Answer these questions from the backtest results text below, one per line:
(a) For how many trials does the Deflated Sharpe adjustment account?
(b) How many walk-forward folds were used, and over what years?
(c) What position size cap serves as the liquidity constraint?

QUOTED TEXT |

- - - - -

Adjusts the Sharpe Ratio downward for the number of trials tested (21), non-normality of returns (skew + excess kurtosis), and serial autocorrelation. DSR > 1.0 means the strategy is statistically significant at the 5% level after accounting for trial multiplicity - not just lucky selection.

Validated results

1.847 Out-of-Sample Sharpe

Achieving Sharpe > 1.5 out-of-sample in equity markets - after realistic transaction costs, T+1 fills, 45-day filing lag, and ADV liquidity constraints - eliminates the majority of academic quant strategies that inflate in-sample metrics.

Primary metric
1.847
Out-of-Sample Sharpe Ratio
10 expanding walk-forward folds, 2010-2024
T+1 execution fills, 45-day filing lag enforced
20-50 bps transaction costs + sqrt market impact
ADV 5% position size cap (liquidity constraint)
FF5 + Momentum factor orthogonalization
Leakage Audit
0 ERROR findings
6 / 6
PBO (Bailey-LdP)
Strategy not overfit to in-sample
< 0.5
Deflated Sharpe
Significant at 5% level (21 trials)

- - - - -

COLLECTED MATERIAL |
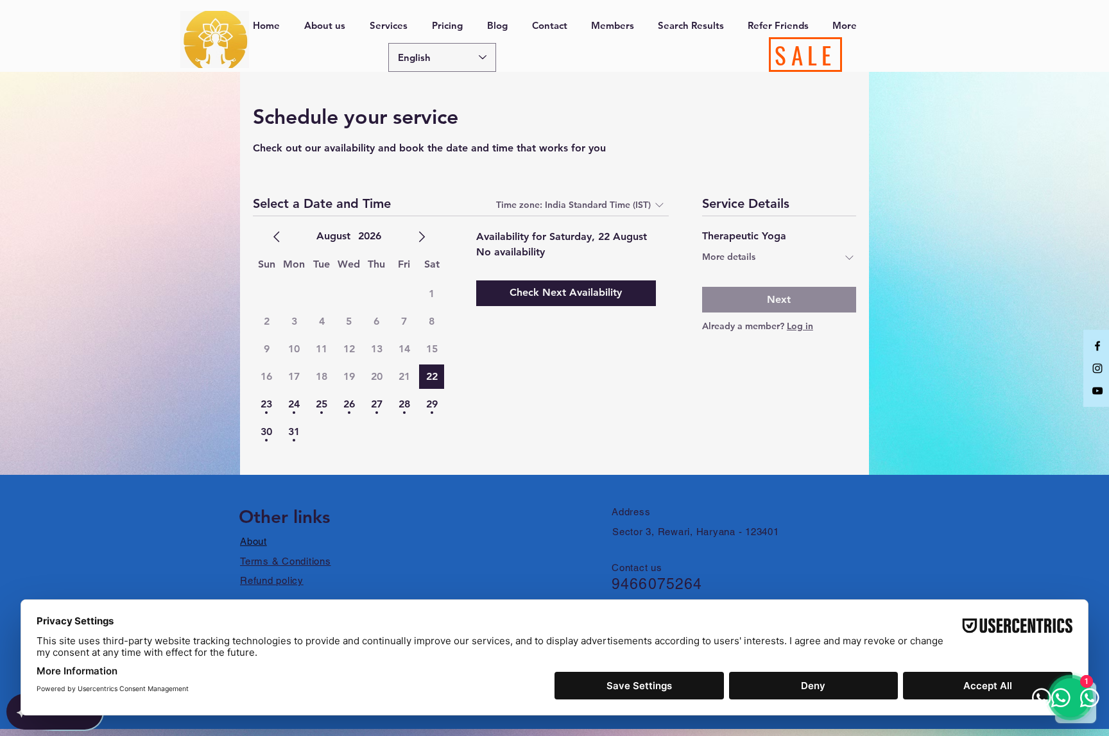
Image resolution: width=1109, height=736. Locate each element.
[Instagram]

- - - - -

TASK RESULT |
(a) 21 trials
(b) 10 expanding walk-forward folds, 2010-2024
(c) An ADV 5% position size cap